Pergunta: E os oficiais das Forças Armadas?

Resposta: Têm, na melhor das hipóteses, nove postos e, vulgarmente, só seis.

 

Tiremos, deste diálogo, uma conclusão.

Sendo o número de professores o maior de todos os grupos de corpos especiais e tendo o maior número de escalões e sendo aquele em que, mais de metade dos efectivos, chegava, ao cabo de trinta e seis anos de serviço, ao décimo escalão, há muito tempo os diferentes governos querem fazer actuar duas “alavancas” decisórias: ou reduzir o número de escalões ou reduzir o número de professores que chegam (chegavam) ao topo da carreira.

Tratar-se-á de uma “reforma estrutural” não confessada, mas compreendida pelos partidos do “arco da governação”. Só assim se justifica a resistência oferecida pelo Partido Socialista (PS) à pressão dos grupos políticos à sua esquerda e ao “faz de conta que dá, mas não dá” dos partidos à sua direita.

Mas, a conclusão anterior, por ser politicamente fatal, não pode ser confessada.

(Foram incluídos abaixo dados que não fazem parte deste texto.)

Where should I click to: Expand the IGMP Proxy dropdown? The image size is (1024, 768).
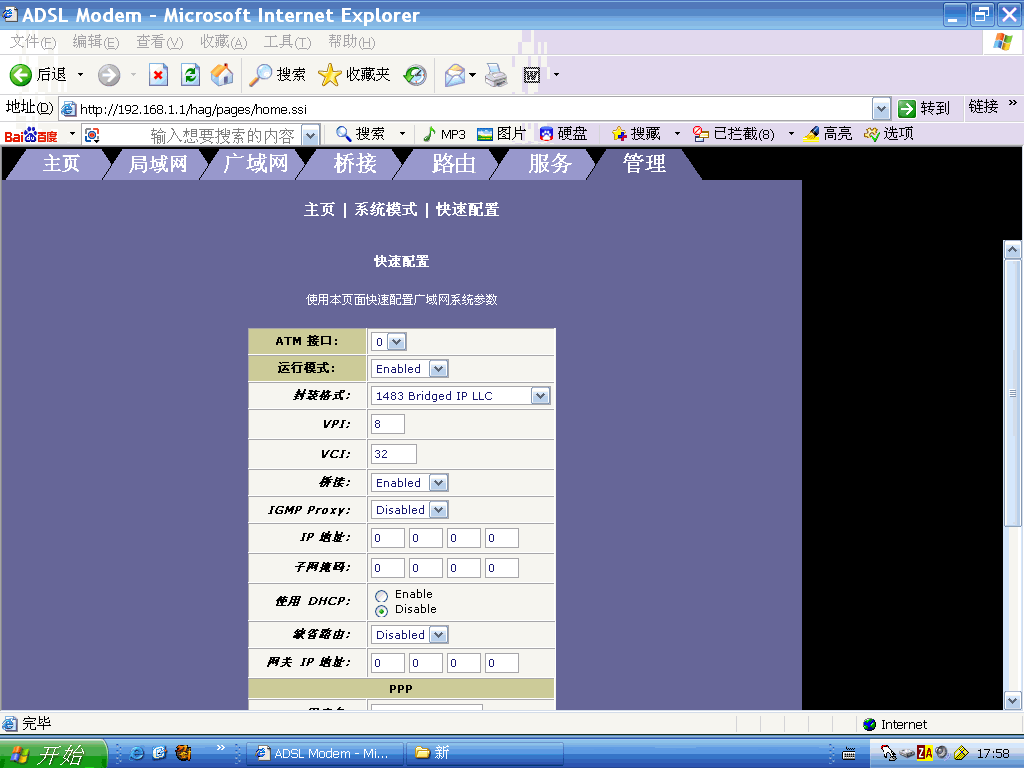[x=438, y=510]
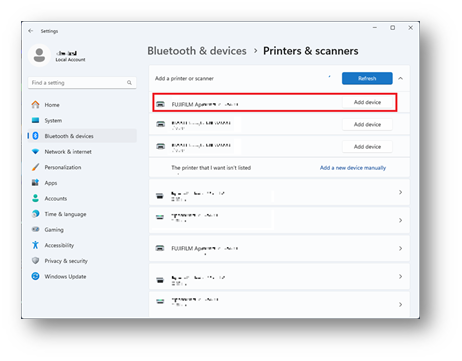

Para os partidos com responsabilidades governamentais, por causa dos encargos orçamentais com os professores no activo e com os que se reformarão, a solução passa por, numa primeira fase, levar muitos docentes para a reforma em escalões inferiores ao décimo e, numa segunda fase, reduzir o número de escalões para cinco ou seis, tornando a carreira semelhante às dos outros corpos especiais.

 

Qual a razão para António Costa ter anunciado uma crise política baseada na questão da contagem de tempo dos professores?

 

Segunda hipótese.

 

O PS, em consequência de divergências internas, pretende desfazer a coligação parlamentar à esquerda, descartando-se do Bloco de Esquerda (BE) e, aceitando, no mínimo, o entendimento com o Partido Comunista Português (PCP); ao mesmo tempo quis testar a coerência do CDS e do PSD para, colocando-os perante o seu acto eleitoralista, demagógico e sem efeitos práticos, demonstrar ao eleitorado a falsidade das promessas dos partidos de direita. Foi uma encenação perfeita que deixou mais evidente duas coisas: por um lado, o desnorte entre o grupo parlamentar do PSD e a direcção do partido e, por outro, o populismo de um CDS em corrida errática, sem estratégia nem táctica para o futuro.

 

Se as minhas hipóteses se confirmarem, será necessário que a votação no PS não lhe dê maioria absoluta e que o eleitorado saiba escolher, à esquerda, o partido fiável para um possível entendimento parlamentar com António Costa, garantindo a estabilidade possível.